Segment Start: SOURCE MATERIAL

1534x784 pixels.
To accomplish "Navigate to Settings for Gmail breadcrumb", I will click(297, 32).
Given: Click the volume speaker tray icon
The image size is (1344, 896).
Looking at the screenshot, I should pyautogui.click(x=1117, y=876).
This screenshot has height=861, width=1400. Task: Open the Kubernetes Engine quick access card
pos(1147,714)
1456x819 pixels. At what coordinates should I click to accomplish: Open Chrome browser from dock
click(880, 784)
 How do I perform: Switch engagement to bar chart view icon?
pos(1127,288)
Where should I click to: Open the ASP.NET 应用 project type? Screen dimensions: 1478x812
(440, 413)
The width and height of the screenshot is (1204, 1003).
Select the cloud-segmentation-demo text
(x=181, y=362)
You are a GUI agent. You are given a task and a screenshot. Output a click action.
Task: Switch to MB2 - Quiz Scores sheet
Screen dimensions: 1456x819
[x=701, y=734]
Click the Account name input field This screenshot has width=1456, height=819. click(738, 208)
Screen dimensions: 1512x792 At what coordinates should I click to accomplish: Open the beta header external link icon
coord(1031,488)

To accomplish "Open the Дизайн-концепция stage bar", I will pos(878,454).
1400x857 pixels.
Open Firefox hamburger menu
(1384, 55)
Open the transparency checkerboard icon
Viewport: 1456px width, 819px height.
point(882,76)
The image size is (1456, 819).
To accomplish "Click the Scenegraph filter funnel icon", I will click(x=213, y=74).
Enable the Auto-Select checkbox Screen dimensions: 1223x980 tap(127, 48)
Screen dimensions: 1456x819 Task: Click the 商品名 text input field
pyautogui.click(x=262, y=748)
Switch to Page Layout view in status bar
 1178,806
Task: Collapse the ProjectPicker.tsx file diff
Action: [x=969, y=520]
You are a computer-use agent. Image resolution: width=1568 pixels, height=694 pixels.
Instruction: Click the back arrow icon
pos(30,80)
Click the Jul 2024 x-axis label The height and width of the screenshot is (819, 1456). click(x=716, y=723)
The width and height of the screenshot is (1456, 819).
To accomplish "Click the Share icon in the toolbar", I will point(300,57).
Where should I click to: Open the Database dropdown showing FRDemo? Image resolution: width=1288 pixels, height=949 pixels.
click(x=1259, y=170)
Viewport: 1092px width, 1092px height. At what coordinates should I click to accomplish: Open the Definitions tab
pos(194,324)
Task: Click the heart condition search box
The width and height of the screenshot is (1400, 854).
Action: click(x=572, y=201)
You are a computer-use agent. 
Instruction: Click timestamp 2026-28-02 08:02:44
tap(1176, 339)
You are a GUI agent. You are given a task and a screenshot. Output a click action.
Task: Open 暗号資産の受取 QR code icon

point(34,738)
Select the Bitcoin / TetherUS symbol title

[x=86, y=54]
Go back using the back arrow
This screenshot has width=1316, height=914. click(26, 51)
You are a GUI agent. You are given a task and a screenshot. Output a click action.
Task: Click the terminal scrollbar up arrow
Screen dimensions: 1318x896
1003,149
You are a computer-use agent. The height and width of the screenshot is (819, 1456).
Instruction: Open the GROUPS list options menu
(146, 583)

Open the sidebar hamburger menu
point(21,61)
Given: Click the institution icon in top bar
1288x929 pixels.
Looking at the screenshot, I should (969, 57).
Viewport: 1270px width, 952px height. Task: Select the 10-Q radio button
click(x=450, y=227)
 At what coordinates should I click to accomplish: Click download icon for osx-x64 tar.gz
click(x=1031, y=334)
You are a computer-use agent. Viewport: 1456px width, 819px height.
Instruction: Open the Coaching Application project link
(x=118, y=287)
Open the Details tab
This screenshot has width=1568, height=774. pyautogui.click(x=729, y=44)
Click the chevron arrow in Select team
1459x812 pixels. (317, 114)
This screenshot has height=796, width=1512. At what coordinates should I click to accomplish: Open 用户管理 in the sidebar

Segment End: SOURCE MATERIAL

_WHAT YOU ARE ASKED TO DO_. Going back to the entries above, set down exactly the lines that begin at the one with "Screen dimensions: 1512x792" and end at the one with "Open the transparency checkerboard icon", both included, and nothing else.

_RESULT OF THIS EXERCISE_.
Screen dimensions: 1512x792 At what coordinates should I click to accomplish: Open the beta header external link icon
coord(1031,488)

To accomplish "Open the Дизайн-концепция stage bar", I will pos(878,454).
1400x857 pixels.
Open Firefox hamburger menu
(1384, 55)
Open the transparency checkerboard icon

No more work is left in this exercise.